Des implants cochléaires totalement invisibles
Le Pr. Philippe Lefèbvre, chef du département d’ORL du CHU de Liège en Belgique, a réalisé la pose du premier implant cochléaire totalement implantable. Depuis, 5 autres patients ont été opérés avec succès à Liège et à Munich. Pour le spécialiste, ces nouveaux dispositifs, désormais totalement invisibles, représentent une véritable « révolution ».
Implant cochléaire © Med-El
Une sorte de pastille noire, plate, fixée sur le crâne. C’est ainsi que se présentent actuellement les implants cochléaires. Développés dans les années 70 et constamment améliorés depuis, ils permettent aux sourds profonds de recouvrer l’audition. L’implantation est suivie d’un temps de rééducation orthophonique de plusieurs mois, pour apprendre aux patients à décrypter ces nouveaux sons. Si la perception de la musique et des sons complexes reste encore inaccessible à ces technologies, elles ont métamorphosé l’existence des patients, qui peuvent désormais communiquer aisément avec les normo-entendants.

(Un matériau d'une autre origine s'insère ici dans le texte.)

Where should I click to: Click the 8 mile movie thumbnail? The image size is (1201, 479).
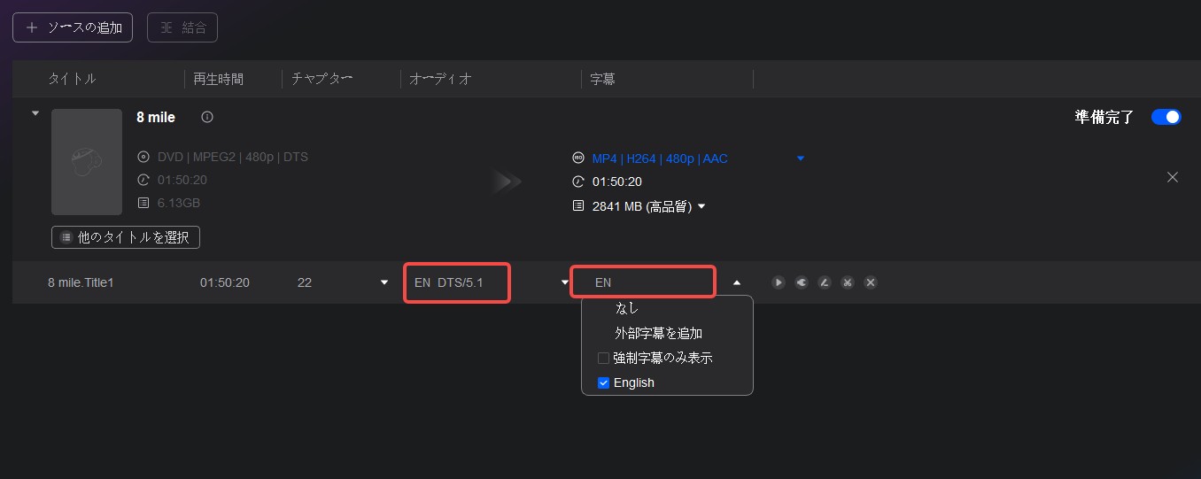(87, 162)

Comme leur nom l’indique, ces appareils sont destinés aux personnes dont la cochlée, la partie de l’oreille interne qui transforme la stimulation auditive en impulsions électriques et les transmet par le nerf auditif jusqu’au cerveau, est défaillante. Ils se composent habituellement d’une partie implantée dans la cochlée (récepteur, électrodes pour stimuler le nerf auditif), et d’une partie externe, plus volumineuse (microphone, processeur qui capte, analyse et transmet le signal). Cette partie externe associe un contour d’oreille et une antenne qui forme une sorte de protubérance (comme une pastille) sur le crâne.
Six patients opérés avec succès pour recevoir l’implant invisible
Dans le cadre d’une étude clinique, les éléments internes et externes de l’implant ont été rassemblés en un seul dispositif pour être placés sous la peau. Un premier patient âgé de 25 ans s’est ainsi vu poser en septembre dernier dans le service d’ORL du CHU de Liège le premier « TICI » (Totally Implantable Cochlear Implant), un implant entièrement invisible mis au point par la société autrichienne Med-El. L’audio processeur, le microphone et l’alimentation sont placés sous la peau en un seul dispositif. Deux autres patients, l’un âgé d’une cinquantaine d’années, l’autre senior, ont également pu bénéficier d’un tel dispositif. Enfin 3 autres patients ont été opérés de la même manière à Munich dans le courant de l’hiver. Les 6 interventions ont été des succès. Les implants sont désormais activés, ils ont subi de très nombreux tests et réglages et les patients sont en cours de rééducation comme l’explique le Pr. Philippe Lefèbvre, chef du service ORL du CHU de Liège et auteur des trois premières implantations.
De multiples défis techniques à relever
Sur le plan technique de nombreux défis ont dû être relevés : augmenter la durée de vie de la batterie (en moyenne celle-ci a 10 à 15 heures d’autonomie), miniaturiser les éléments, compenser les différents artefacts pouvant parasiter le son, liés au fait que les micros sont sous la peau et non plus en prise directe… La batterie se recharge par contact direct entre l’antenne située sous la peau et le chargeur (par induction) et l’implant fonctionne pendant le sommeil. Les réglages se font en transférant l’information à un processeur à travers la peau. « Sur le plan chirurgical ce n’est pas tellement plus compliqué à poser qu’un implant standard » précise le Pr Lefèbvre. Il suffit en effet de tailler un peu plus profondément dans l’os pour insérer les différents éléments de la prothèse.
Quelques mois après cette première mondiale, le spécialiste est très optimiste : le dispositif semble être très bien toléré et performant.
Discret, pratique, et toujours disponible
Les avantages du TICI sont nombreux pour les patients : tout d’abord la discrétion. « Le premier patient opéré a le crâne totalement rasé et c’est à peine si on distingue un léger relief sous sa peau » fait remarquer le Pr. Lefèbvre. Autre atout : on peut faire du sport, se baigner, prendre sa douche, ou pratiquer n’importe quelle activité, sans risquer d’abîmer le dispositif, contrairement aux implants classiques, dont les parties externes doivent être protégées de la poussière, du sable ou de l’humidité. Il n’y a également plus de risque de perdre l’appareil en enlevant, par exemple, son casque de protection au ski.
Pour le Pr. Lefèbvre, ces nouveaux dispositifs constituent une étape majeure dans la correction auditive des surdités profondes. « Une fois que ces implants auront reçu un agrément, je pense que l’immense majorité des patients opteront pour ce type d’appareil. »
Reste à attendre l’autorisation de mise sur le marché. Pour l’heure, cette première étude de faisabilité a montré la pertinence du concept. Il faudra encore quelques années avant que les premiers TICI soient commercialisés.